═════ Task input

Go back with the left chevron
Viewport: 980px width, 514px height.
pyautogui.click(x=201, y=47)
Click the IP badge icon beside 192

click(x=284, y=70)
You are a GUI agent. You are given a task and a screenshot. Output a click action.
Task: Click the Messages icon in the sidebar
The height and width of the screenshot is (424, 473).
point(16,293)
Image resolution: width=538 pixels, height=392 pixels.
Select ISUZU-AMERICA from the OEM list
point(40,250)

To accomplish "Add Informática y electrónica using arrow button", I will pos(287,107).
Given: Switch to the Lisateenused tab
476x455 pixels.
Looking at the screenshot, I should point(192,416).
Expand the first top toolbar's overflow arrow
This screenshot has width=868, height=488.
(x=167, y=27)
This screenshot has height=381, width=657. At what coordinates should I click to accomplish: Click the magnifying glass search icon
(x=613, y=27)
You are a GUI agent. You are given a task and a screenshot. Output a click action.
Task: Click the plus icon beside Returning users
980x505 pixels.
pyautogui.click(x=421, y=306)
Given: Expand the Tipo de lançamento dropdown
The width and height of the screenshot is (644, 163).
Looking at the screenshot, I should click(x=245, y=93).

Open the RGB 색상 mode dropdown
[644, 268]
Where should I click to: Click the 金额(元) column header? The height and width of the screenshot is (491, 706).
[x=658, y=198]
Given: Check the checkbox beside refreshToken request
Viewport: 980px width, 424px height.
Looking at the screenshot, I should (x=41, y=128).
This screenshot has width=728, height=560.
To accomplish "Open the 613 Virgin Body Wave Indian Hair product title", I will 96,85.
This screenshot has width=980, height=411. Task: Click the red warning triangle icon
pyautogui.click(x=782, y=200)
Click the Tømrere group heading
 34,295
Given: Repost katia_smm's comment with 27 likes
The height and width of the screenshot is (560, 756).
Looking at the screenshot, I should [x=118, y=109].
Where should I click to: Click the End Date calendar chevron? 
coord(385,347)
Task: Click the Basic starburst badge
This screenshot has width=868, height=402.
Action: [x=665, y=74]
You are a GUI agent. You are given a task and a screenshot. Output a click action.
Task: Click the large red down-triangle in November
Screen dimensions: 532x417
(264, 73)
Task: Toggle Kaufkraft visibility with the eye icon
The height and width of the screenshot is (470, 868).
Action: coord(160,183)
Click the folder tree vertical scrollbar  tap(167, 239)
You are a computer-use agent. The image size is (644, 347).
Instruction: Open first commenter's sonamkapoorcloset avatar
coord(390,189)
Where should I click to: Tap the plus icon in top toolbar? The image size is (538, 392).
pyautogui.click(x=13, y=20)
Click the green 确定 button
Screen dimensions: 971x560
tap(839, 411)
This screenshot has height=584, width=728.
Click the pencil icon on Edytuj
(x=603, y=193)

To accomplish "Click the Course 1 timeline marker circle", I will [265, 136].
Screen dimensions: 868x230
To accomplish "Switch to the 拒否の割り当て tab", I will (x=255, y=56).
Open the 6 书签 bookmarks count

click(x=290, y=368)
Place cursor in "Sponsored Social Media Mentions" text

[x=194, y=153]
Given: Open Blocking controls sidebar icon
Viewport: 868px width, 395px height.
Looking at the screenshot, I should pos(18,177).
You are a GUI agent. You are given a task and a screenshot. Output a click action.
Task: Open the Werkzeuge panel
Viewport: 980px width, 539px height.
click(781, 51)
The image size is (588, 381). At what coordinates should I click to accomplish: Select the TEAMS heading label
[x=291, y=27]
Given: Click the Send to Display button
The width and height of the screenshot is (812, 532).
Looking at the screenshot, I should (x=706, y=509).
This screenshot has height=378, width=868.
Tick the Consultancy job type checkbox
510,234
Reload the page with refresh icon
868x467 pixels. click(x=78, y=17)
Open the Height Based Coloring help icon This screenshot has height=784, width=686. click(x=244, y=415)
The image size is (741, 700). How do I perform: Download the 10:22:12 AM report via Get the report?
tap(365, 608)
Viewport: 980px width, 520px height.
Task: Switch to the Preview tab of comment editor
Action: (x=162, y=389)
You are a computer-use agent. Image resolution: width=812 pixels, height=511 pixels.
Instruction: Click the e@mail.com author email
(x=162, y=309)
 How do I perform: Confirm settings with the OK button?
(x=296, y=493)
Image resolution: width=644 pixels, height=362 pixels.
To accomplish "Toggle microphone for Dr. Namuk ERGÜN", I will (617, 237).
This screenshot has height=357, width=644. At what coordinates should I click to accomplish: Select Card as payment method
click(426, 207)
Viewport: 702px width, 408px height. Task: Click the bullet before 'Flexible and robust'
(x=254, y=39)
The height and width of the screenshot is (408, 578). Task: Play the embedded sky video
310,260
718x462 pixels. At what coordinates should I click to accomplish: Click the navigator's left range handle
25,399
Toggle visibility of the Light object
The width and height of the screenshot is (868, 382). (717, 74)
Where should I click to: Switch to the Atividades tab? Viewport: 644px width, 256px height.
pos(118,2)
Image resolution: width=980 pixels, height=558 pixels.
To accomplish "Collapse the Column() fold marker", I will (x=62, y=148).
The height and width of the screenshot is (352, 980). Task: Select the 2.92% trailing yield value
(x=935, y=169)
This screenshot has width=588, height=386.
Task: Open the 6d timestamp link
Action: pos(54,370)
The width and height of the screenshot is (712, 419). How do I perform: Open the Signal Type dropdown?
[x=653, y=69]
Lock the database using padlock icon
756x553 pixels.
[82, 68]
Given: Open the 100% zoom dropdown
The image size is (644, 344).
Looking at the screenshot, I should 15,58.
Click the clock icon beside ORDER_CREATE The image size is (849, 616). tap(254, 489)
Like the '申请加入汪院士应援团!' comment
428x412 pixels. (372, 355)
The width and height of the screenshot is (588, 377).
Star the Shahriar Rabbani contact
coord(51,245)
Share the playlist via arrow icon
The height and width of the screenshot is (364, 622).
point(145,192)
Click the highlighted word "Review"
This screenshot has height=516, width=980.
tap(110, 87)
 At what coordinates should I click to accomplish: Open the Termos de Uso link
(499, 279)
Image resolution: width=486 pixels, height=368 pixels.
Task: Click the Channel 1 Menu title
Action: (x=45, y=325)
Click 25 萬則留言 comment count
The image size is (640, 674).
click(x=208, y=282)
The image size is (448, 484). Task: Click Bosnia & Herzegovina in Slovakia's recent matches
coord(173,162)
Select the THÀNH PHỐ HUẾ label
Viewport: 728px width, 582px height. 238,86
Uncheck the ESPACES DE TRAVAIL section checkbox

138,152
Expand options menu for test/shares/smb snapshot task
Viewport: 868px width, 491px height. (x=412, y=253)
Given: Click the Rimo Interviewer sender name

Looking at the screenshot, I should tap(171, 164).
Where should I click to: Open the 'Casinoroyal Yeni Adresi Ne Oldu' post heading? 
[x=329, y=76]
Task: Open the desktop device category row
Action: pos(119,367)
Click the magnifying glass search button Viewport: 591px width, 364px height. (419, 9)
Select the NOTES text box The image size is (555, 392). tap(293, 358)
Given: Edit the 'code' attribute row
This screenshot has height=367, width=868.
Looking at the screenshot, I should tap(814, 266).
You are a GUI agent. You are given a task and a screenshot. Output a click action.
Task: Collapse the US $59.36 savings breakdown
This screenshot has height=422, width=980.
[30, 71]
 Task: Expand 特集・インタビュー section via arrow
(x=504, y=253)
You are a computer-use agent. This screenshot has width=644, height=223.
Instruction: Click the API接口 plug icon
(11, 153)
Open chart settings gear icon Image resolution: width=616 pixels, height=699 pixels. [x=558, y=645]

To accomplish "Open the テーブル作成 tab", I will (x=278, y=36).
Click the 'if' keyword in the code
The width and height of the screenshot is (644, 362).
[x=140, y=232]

══════════

Exactness is what counts here: write out every record again.

Go back with the left chevron
Viewport: 980px width, 514px height.
pyautogui.click(x=201, y=47)
Click the IP badge icon beside 192

click(x=284, y=70)
You are a GUI agent. You are given a task and a screenshot. Output a click action.
Task: Click the Messages icon in the sidebar
The height and width of the screenshot is (424, 473).
point(16,293)
Image resolution: width=538 pixels, height=392 pixels.
Select ISUZU-AMERICA from the OEM list
point(40,250)

To accomplish "Add Informática y electrónica using arrow button", I will pos(287,107).
Given: Switch to the Lisateenused tab
476x455 pixels.
Looking at the screenshot, I should point(192,416).
Expand the first top toolbar's overflow arrow
This screenshot has width=868, height=488.
(x=167, y=27)
This screenshot has height=381, width=657. At what coordinates should I click to accomplish: Click the magnifying glass search icon
(x=613, y=27)
You are a GUI agent. You are given a task and a screenshot. Output a click action.
Task: Click the plus icon beside Returning users
980x505 pixels.
pyautogui.click(x=421, y=306)
Given: Expand the Tipo de lançamento dropdown
The width and height of the screenshot is (644, 163).
Looking at the screenshot, I should click(x=245, y=93).

Open the RGB 색상 mode dropdown
[644, 268]
Where should I click to: Click the 金额(元) column header? The height and width of the screenshot is (491, 706).
[x=658, y=198]
Given: Check the checkbox beside refreshToken request
Viewport: 980px width, 424px height.
Looking at the screenshot, I should (x=41, y=128).
This screenshot has width=728, height=560.
To accomplish "Open the 613 Virgin Body Wave Indian Hair product title", I will 96,85.
This screenshot has width=980, height=411. Task: Click the red warning triangle icon
pyautogui.click(x=782, y=200)
Click the Tømrere group heading
 34,295
Given: Repost katia_smm's comment with 27 likes
The height and width of the screenshot is (560, 756).
Looking at the screenshot, I should [x=118, y=109].
Where should I click to: Click the End Date calendar chevron? 
coord(385,347)
Task: Click the Basic starburst badge
This screenshot has width=868, height=402.
Action: [x=665, y=74]
You are a GUI agent. You are given a task and a screenshot. Output a click action.
Task: Click the large red down-triangle in November
Screen dimensions: 532x417
(264, 73)
Task: Toggle Kaufkraft visibility with the eye icon
The height and width of the screenshot is (470, 868).
Action: coord(160,183)
Click the folder tree vertical scrollbar  tap(167, 239)
You are a computer-use agent. The image size is (644, 347).
Instruction: Open first commenter's sonamkapoorcloset avatar
coord(390,189)
Where should I click to: Tap the plus icon in top toolbar? The image size is (538, 392).
pyautogui.click(x=13, y=20)
Click the green 确定 button
Screen dimensions: 971x560
tap(839, 411)
This screenshot has height=584, width=728.
Click the pencil icon on Edytuj
(x=603, y=193)

To accomplish "Click the Course 1 timeline marker circle", I will [265, 136].
Screen dimensions: 868x230
To accomplish "Switch to the 拒否の割り当て tab", I will (x=255, y=56).
Open the 6 书签 bookmarks count

click(x=290, y=368)
Place cursor in "Sponsored Social Media Mentions" text

[x=194, y=153]
Given: Open Blocking controls sidebar icon
Viewport: 868px width, 395px height.
Looking at the screenshot, I should pos(18,177).
You are a GUI agent. You are given a task and a screenshot. Output a click action.
Task: Open the Werkzeuge panel
Viewport: 980px width, 539px height.
click(781, 51)
The image size is (588, 381). At what coordinates should I click to accomplish: Select the TEAMS heading label
[x=291, y=27]
Given: Click the Send to Display button
The width and height of the screenshot is (812, 532).
Looking at the screenshot, I should (x=706, y=509).
This screenshot has height=378, width=868.
Tick the Consultancy job type checkbox
510,234
Reload the page with refresh icon
868x467 pixels. click(x=78, y=17)
Open the Height Based Coloring help icon This screenshot has height=784, width=686. click(x=244, y=415)
The image size is (741, 700). How do I perform: Download the 10:22:12 AM report via Get the report?
tap(365, 608)
Viewport: 980px width, 520px height.
Task: Switch to the Preview tab of comment editor
Action: (x=162, y=389)
You are a computer-use agent. Image resolution: width=812 pixels, height=511 pixels.
Instruction: Click the e@mail.com author email
(x=162, y=309)
 How do I perform: Confirm settings with the OK button?
(x=296, y=493)
Image resolution: width=644 pixels, height=362 pixels.
To accomplish "Toggle microphone for Dr. Namuk ERGÜN", I will (617, 237).
This screenshot has height=357, width=644. At what coordinates should I click to accomplish: Select Card as payment method
click(426, 207)
Viewport: 702px width, 408px height. Task: Click the bullet before 'Flexible and robust'
(x=254, y=39)
The height and width of the screenshot is (408, 578). Task: Play the embedded sky video
310,260
718x462 pixels. At what coordinates should I click to accomplish: Click the navigator's left range handle
25,399
Toggle visibility of the Light object
The width and height of the screenshot is (868, 382). (717, 74)
Where should I click to: Switch to the Atividades tab? Viewport: 644px width, 256px height.
pos(118,2)
Image resolution: width=980 pixels, height=558 pixels.
To accomplish "Collapse the Column() fold marker", I will (x=62, y=148).
The height and width of the screenshot is (352, 980). Task: Select the 2.92% trailing yield value
(x=935, y=169)
This screenshot has width=588, height=386.
Task: Open the 6d timestamp link
Action: pos(54,370)
The width and height of the screenshot is (712, 419). How do I perform: Open the Signal Type dropdown?
[x=653, y=69]
Lock the database using padlock icon
756x553 pixels.
[82, 68]
Given: Open the 100% zoom dropdown
The image size is (644, 344).
Looking at the screenshot, I should 15,58.
Click the clock icon beside ORDER_CREATE The image size is (849, 616). tap(254, 489)
Like the '申请加入汪院士应援团!' comment
428x412 pixels. (372, 355)
The width and height of the screenshot is (588, 377).
Star the Shahriar Rabbani contact
coord(51,245)
Share the playlist via arrow icon
The height and width of the screenshot is (364, 622).
point(145,192)
Click the highlighted word "Review"
This screenshot has height=516, width=980.
tap(110, 87)
 At what coordinates should I click to accomplish: Open the Termos de Uso link
(499, 279)
Image resolution: width=486 pixels, height=368 pixels.
Task: Click the Channel 1 Menu title
Action: (x=45, y=325)
Click 25 萬則留言 comment count
The image size is (640, 674).
click(x=208, y=282)
The image size is (448, 484). Task: Click Bosnia & Herzegovina in Slovakia's recent matches
coord(173,162)
Select the THÀNH PHỐ HUẾ label
Viewport: 728px width, 582px height. 238,86
Uncheck the ESPACES DE TRAVAIL section checkbox

138,152
Expand options menu for test/shares/smb snapshot task
Viewport: 868px width, 491px height. (x=412, y=253)
Given: Click the Rimo Interviewer sender name

Looking at the screenshot, I should tap(171, 164).
Where should I click to: Open the 'Casinoroyal Yeni Adresi Ne Oldu' post heading? 
[x=329, y=76]
Task: Open the desktop device category row
Action: pos(119,367)
Click the magnifying glass search button Viewport: 591px width, 364px height. (419, 9)
Select the NOTES text box The image size is (555, 392). tap(293, 358)
Given: Edit the 'code' attribute row
This screenshot has height=367, width=868.
Looking at the screenshot, I should tap(814, 266).
You are a GUI agent. You are given a task and a screenshot. Output a click action.
Task: Collapse the US $59.36 savings breakdown
This screenshot has height=422, width=980.
[30, 71]
 Task: Expand 特集・インタビュー section via arrow
(x=504, y=253)
You are a computer-use agent. This screenshot has width=644, height=223.
Instruction: Click the API接口 plug icon
(11, 153)
Open chart settings gear icon Image resolution: width=616 pixels, height=699 pixels. [x=558, y=645]

To accomplish "Open the テーブル作成 tab", I will (x=278, y=36).
Click the 'if' keyword in the code
The width and height of the screenshot is (644, 362).
[x=140, y=232]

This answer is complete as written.